Extracted data »

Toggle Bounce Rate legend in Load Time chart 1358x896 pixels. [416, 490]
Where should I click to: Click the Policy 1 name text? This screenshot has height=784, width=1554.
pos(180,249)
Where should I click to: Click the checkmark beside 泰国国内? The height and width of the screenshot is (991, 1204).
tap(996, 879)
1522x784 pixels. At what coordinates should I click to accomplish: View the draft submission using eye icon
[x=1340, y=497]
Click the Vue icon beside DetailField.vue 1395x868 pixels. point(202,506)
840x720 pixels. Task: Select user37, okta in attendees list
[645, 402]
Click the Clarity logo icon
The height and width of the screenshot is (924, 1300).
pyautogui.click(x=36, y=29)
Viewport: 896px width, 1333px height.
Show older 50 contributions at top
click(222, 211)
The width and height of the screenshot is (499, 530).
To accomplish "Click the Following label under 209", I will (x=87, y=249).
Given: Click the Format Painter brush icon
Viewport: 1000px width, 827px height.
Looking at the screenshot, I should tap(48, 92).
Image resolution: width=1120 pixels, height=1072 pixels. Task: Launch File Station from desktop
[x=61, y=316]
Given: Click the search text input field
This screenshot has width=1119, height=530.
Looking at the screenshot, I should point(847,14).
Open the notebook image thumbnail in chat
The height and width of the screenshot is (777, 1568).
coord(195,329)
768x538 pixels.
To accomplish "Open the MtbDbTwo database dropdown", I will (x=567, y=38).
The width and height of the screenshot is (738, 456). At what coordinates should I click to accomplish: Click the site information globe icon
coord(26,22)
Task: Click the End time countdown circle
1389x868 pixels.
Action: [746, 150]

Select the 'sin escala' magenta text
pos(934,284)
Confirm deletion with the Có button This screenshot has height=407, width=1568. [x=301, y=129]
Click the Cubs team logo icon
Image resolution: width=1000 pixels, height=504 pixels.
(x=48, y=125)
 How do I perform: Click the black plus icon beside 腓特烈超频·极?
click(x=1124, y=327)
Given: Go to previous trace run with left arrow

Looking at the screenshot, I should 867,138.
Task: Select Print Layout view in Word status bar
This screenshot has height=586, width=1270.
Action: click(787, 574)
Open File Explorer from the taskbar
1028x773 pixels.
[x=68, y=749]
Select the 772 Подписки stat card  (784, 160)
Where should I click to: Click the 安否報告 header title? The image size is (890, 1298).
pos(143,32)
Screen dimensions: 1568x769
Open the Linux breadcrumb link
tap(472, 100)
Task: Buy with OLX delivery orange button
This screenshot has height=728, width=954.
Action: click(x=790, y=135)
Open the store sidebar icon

Do this » Can you give the stretch of entries that opens with the line containing "Where should I click to: Click the checkmark" and closes with the line containing "click(222, 211)" as a JSON list of strings, one string per line, leaving out blank lines?

Full answer »
[
  "Where should I click to: Click the checkmark beside 泰国国内? The height and width of the screenshot is (991, 1204).",
  "tap(996, 879)",
  "1522x784 pixels. At what coordinates should I click to accomplish: View the draft submission using eye icon",
  "[x=1340, y=497]",
  "Click the Vue icon beside DetailField.vue 1395x868 pixels. point(202,506)",
  "840x720 pixels. Task: Select user37, okta in attendees list",
  "[645, 402]",
  "Click the Clarity logo icon",
  "The height and width of the screenshot is (924, 1300).",
  "pyautogui.click(x=36, y=29)",
  "Viewport: 896px width, 1333px height.",
  "Show older 50 contributions at top",
  "click(222, 211)"
]